The stimulus hangover hits at the worst possible time
Here is the detail most coverage is underplaying. The RBNZ cut aggressively through 2024-2025, reaching 2.25% by November. Those cuts take 12 to 18 months to fully work through the economy, meaning cheap-money stimulus is still feeding into activity and prices right as inflation reignites. Infometrics CEO Brad Olsen called it a “potent cocktail” of hotter activity, hotter inflation, and rate cuts still flowing through.
Simultaneously, growth is collapsing. Infometrics has slashed its annual GDP forecast from 2.5% to 1.3%. Treasury’s HYEFU had already projected just 1.7% real GDP growth before the fuel shock. The economy is getting squeezed from both ends: rising costs and falling demand. BNZ’s Stephen Toplis captured the mood, saying “the spread of potential outcomes is one of the greatest that we have ever seen”.
Who gets hurt first
The RBNZ’s own data already shows the stress. Commercial property lending availability sits at -17.8 and household lending at -11.8, the tightest credit conditions of any category surveyed, before a single hike has been delivered. Banks have already started lifting mortgage rates without waiting for the RBNZ.

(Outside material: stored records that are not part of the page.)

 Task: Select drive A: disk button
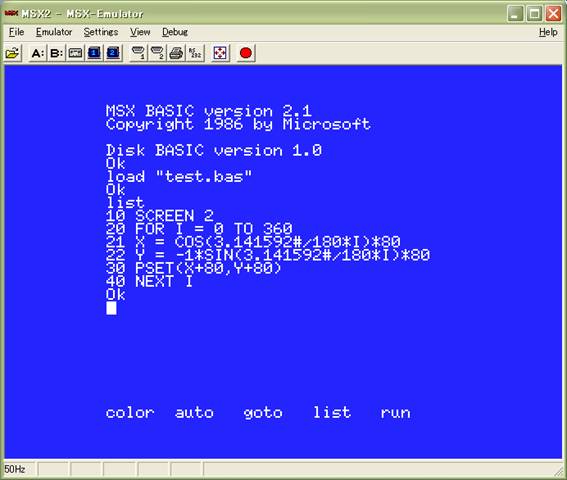pyautogui.click(x=38, y=54)
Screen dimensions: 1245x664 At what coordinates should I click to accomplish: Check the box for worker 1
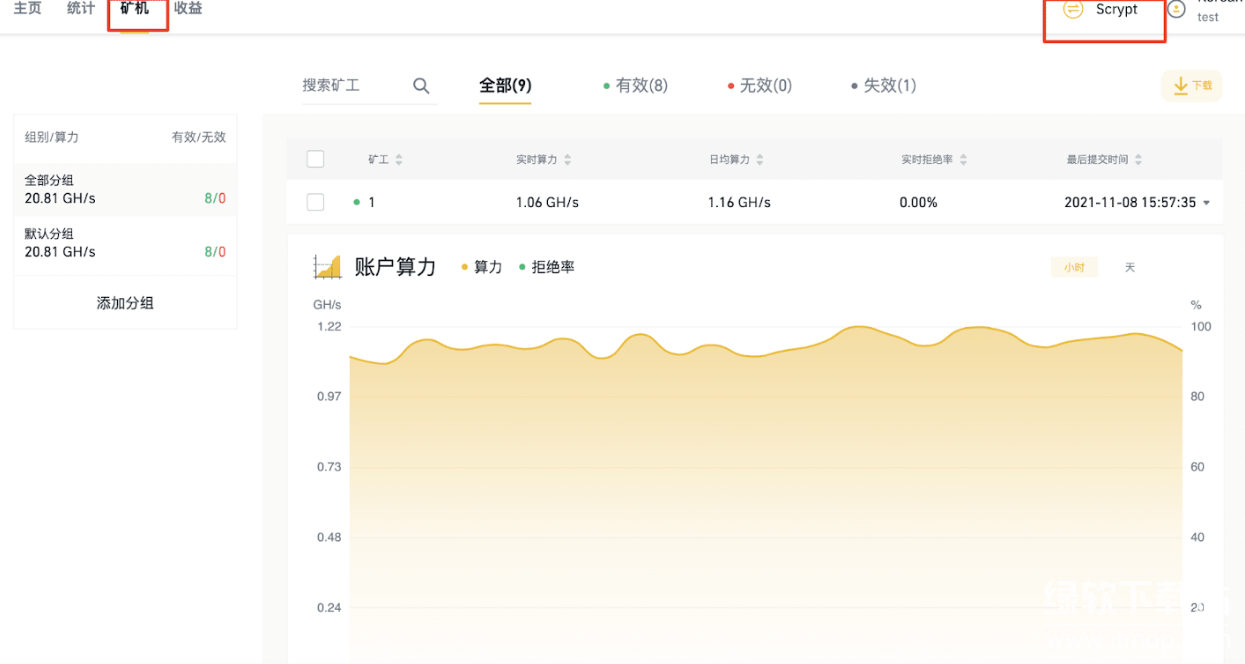pos(316,202)
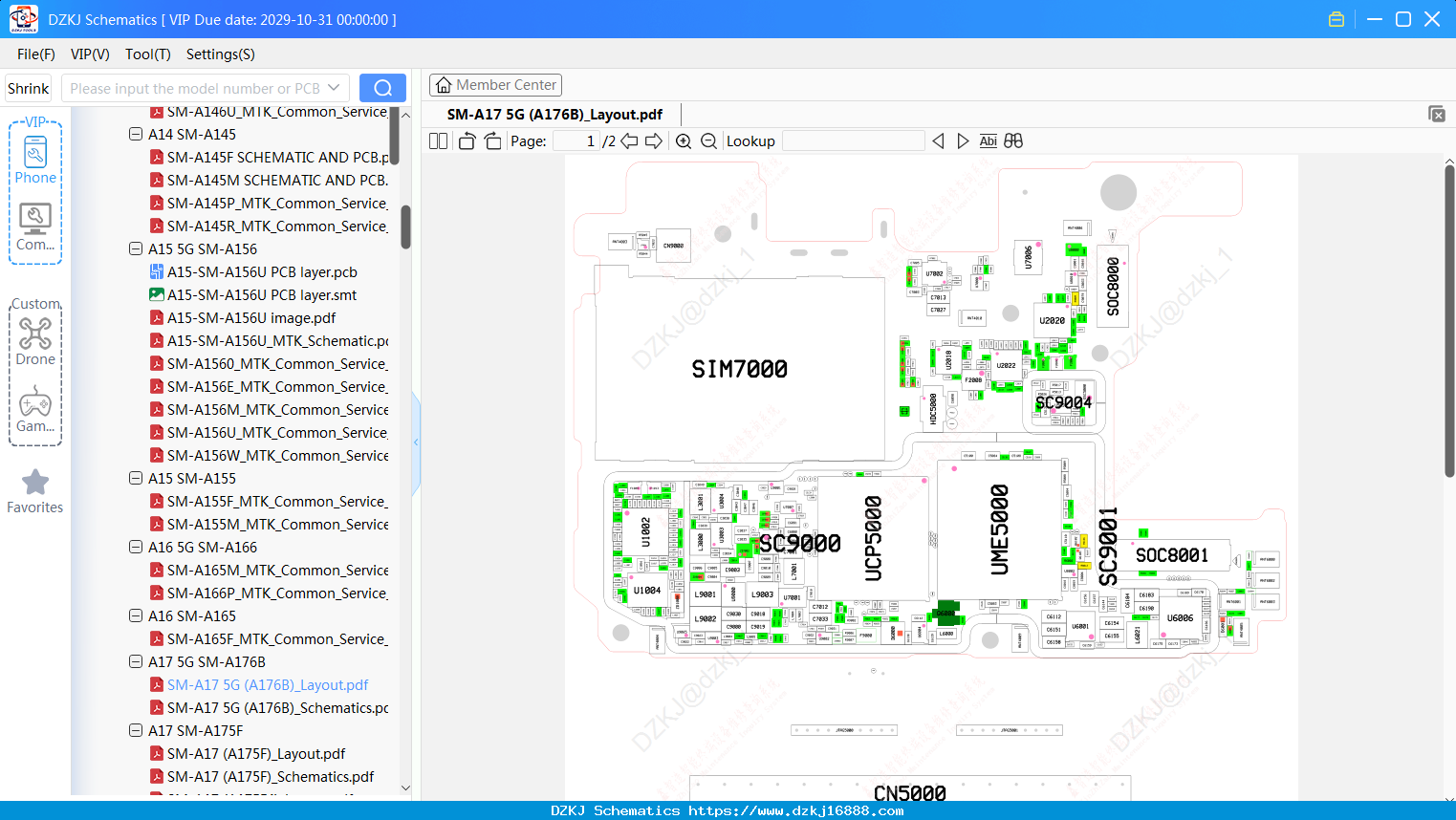Open the Phone category in sidebar
Image resolution: width=1456 pixels, height=820 pixels.
(x=35, y=161)
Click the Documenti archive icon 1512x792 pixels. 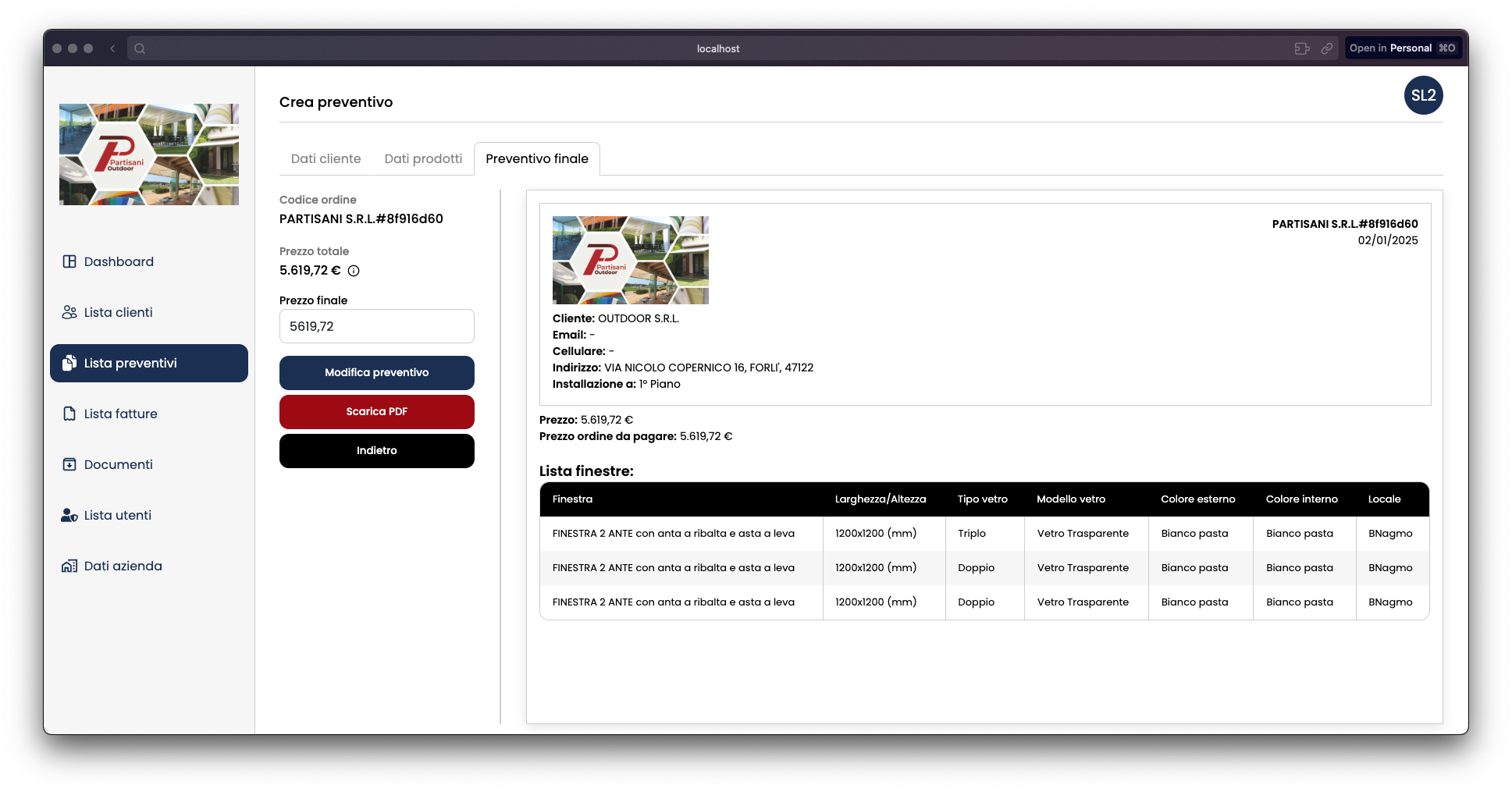coord(69,464)
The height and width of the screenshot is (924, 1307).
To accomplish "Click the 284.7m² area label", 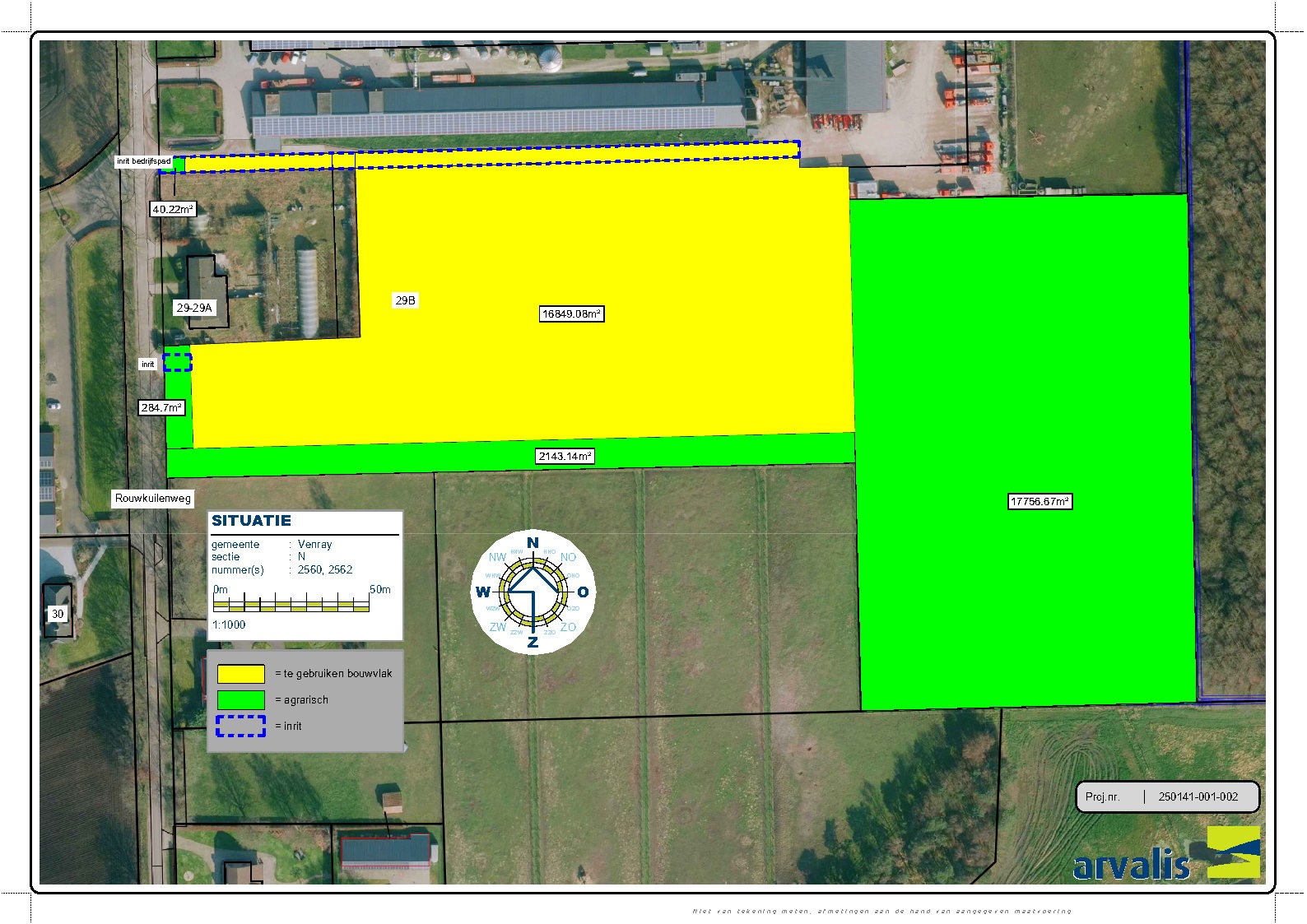I will click(160, 407).
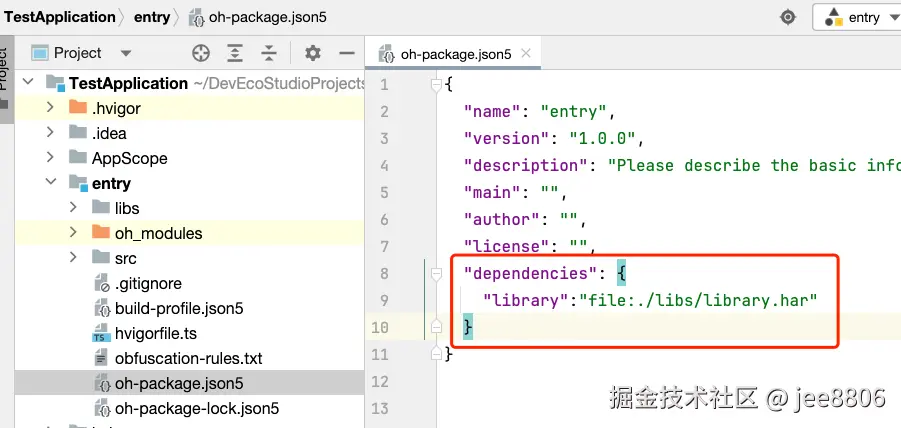Fold the root JSON object at line 1
The height and width of the screenshot is (428, 901).
click(435, 85)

The businesses most exposed are obvious once you look at the numbers. Commercial property owners face compressed valuations and rising servicing costs into the tightest credit market in the survey. Anyone on floating rates gets repriced immediately. Consumer-facing businesses are already watching customers prioritise essentials over discretionary spending, with essential inflation at 3.8% while discretionary items sit at just 1.8%. Rate hikes add mortgage stress on top of fuel costs, and that gap will widen.
The most vulnerable category may be the hardest to quantify: businesses that borrowed heavily during the 2020-2021 low-rate era assuming rates would normalise to 2-3%, not 4-4.5%.
The dissenters have a point but it does not matter
Kiwibank economists Jarrod Kerr and Alexandra Turcu have called potential hikes “tone deaf and potentially reckless”, arguing a supply shock should not be met with demand destruction. They are right on the economics. But ANZ chief economist Sharon Zollner, while acknowledging the RBNZ would be “kicking the economy when it’s down”, still forecast three hikes because the risk of embedded inflation is worse.
Governor Anna Breman held the line on April 8 but warned the bank was prepared to act with “decisive and timely increases” if inflation became entrenched. With a general election in November 2026, three consecutive hikes before polling day would be politically brutal for the National-led government, even if the RBNZ is technically independent.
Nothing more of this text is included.